[Saved entries]
-- Opening Marker --
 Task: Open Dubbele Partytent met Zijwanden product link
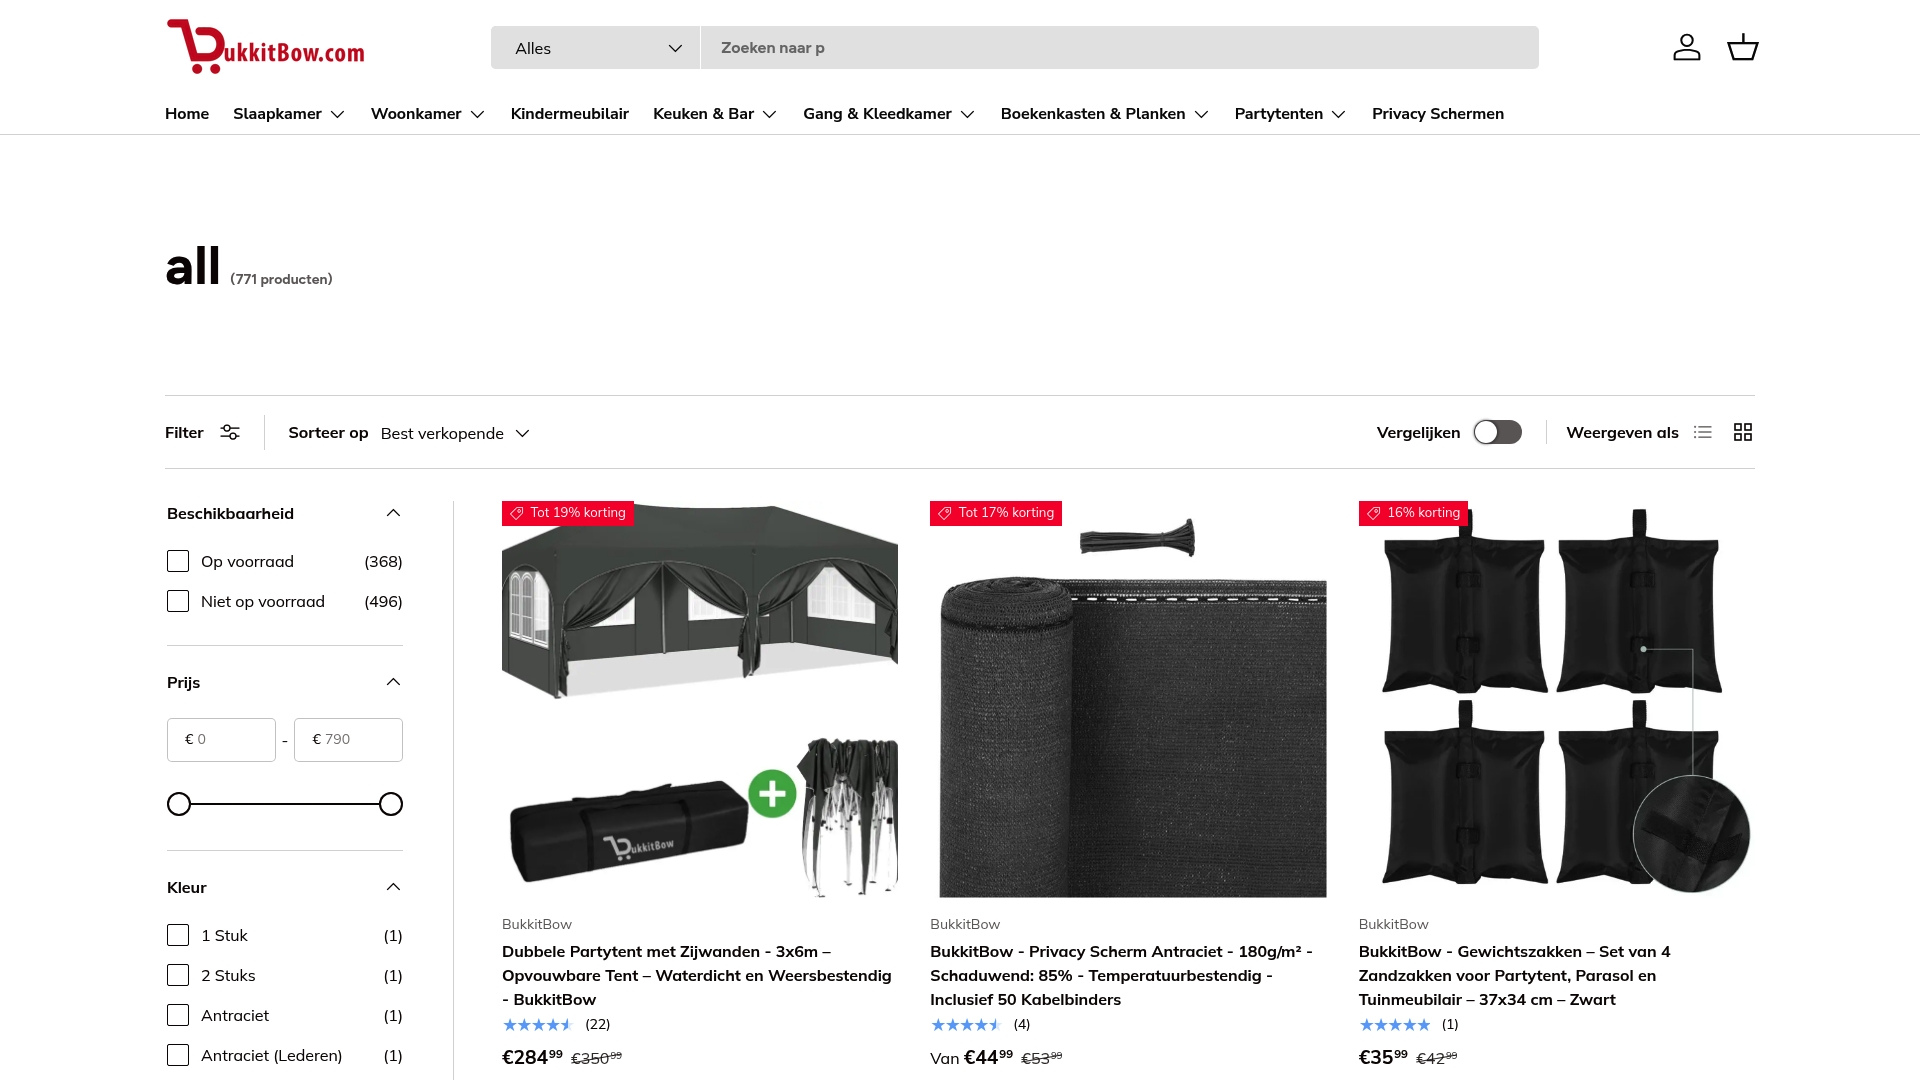click(x=698, y=975)
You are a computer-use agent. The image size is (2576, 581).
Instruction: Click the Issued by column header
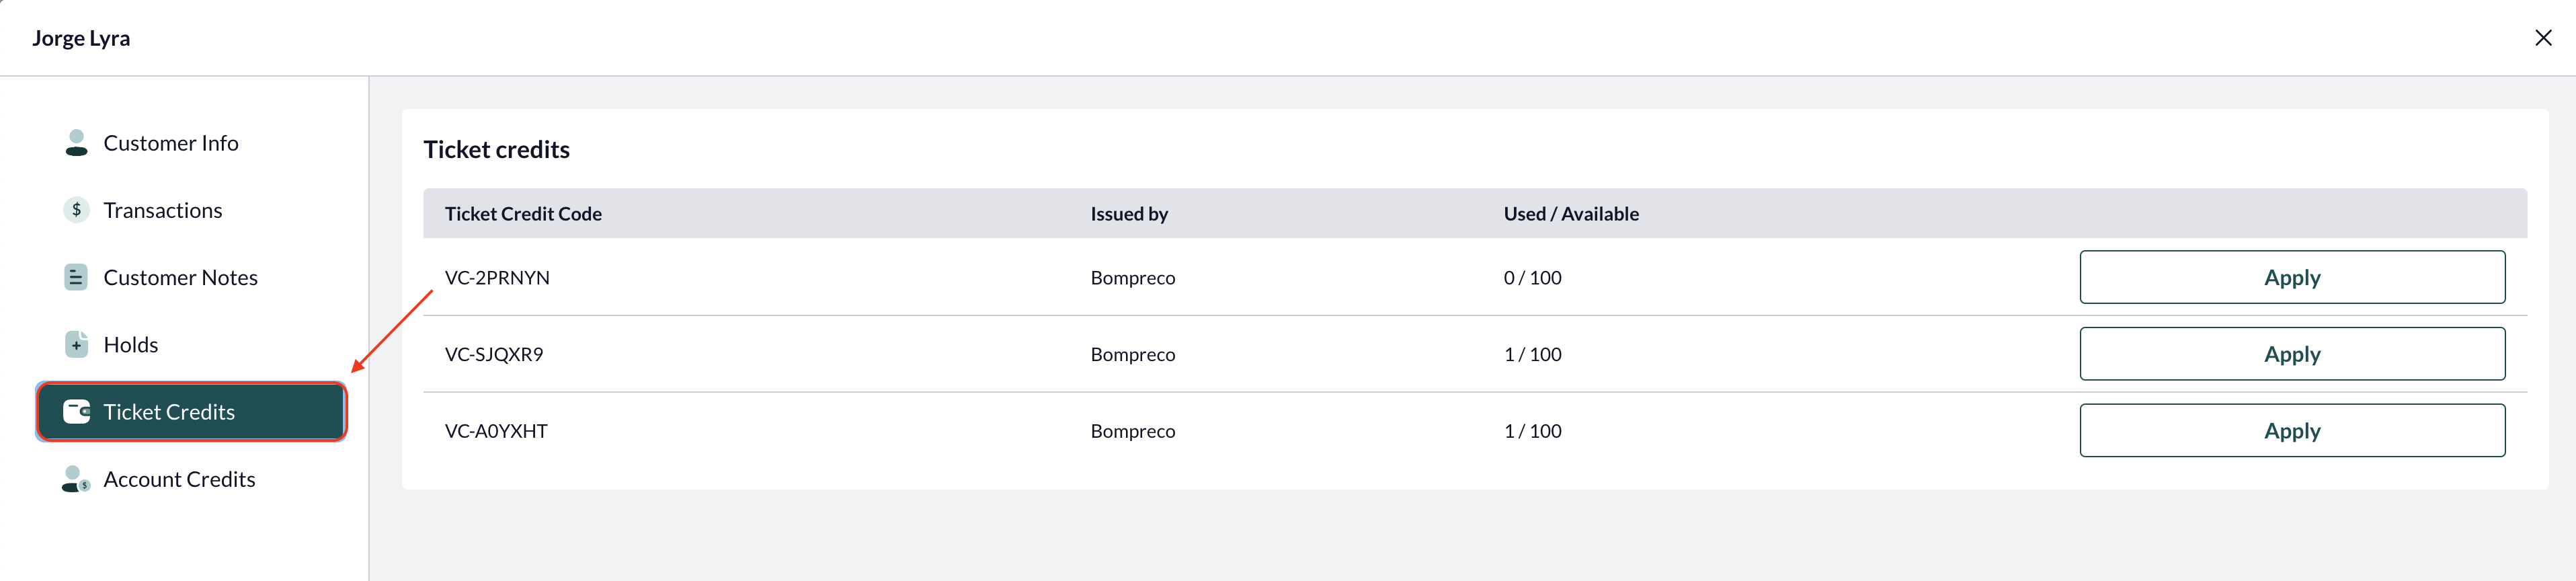(x=1129, y=214)
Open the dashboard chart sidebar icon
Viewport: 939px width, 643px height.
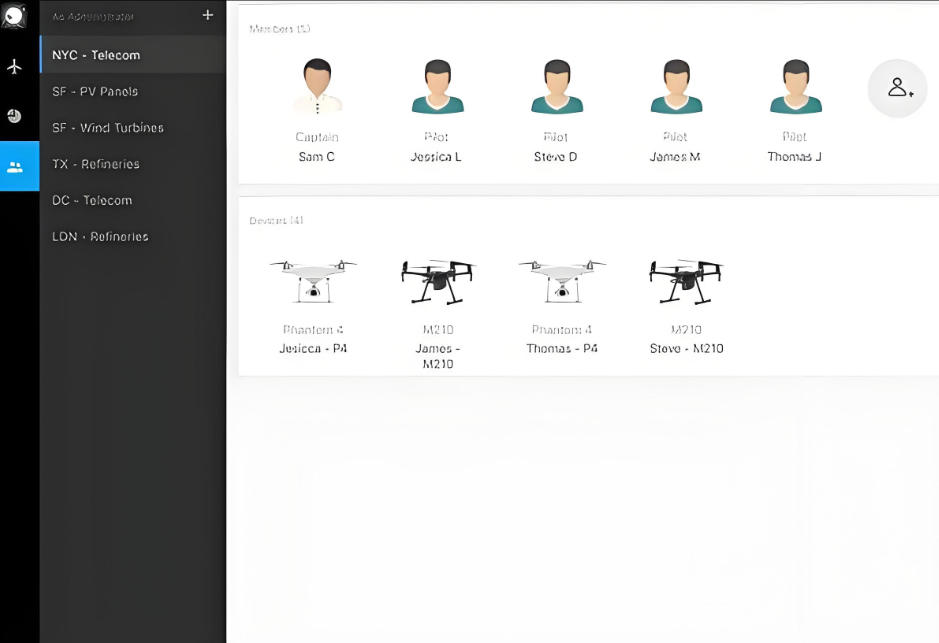pyautogui.click(x=14, y=116)
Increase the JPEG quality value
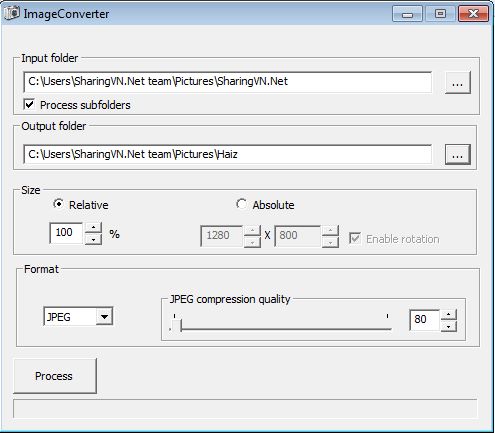The width and height of the screenshot is (495, 433). tap(449, 315)
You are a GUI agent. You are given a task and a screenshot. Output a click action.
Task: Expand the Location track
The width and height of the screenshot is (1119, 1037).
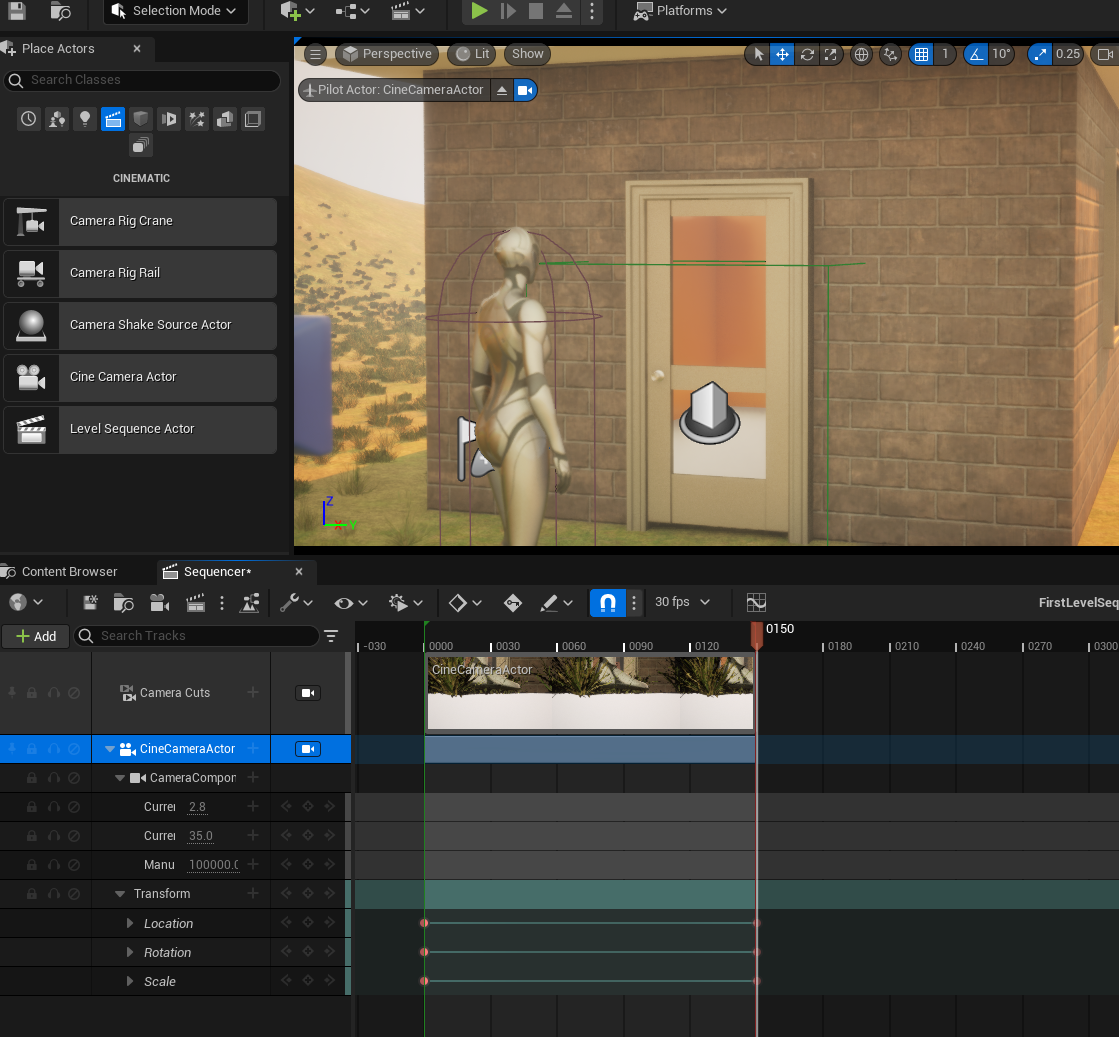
-- Closing Marker --
* Exercise *
When you find the line that contains "Increase the JPEG quality value", retype it and every line after it through the end of the data above, exactly, with no pictures.

* Reply to the task *
Increase the JPEG quality value
The width and height of the screenshot is (495, 433). tap(449, 315)
You are a GUI agent. You are given a task and a screenshot. Output a click action.
Task: Expand the Location track
The width and height of the screenshot is (1119, 1037).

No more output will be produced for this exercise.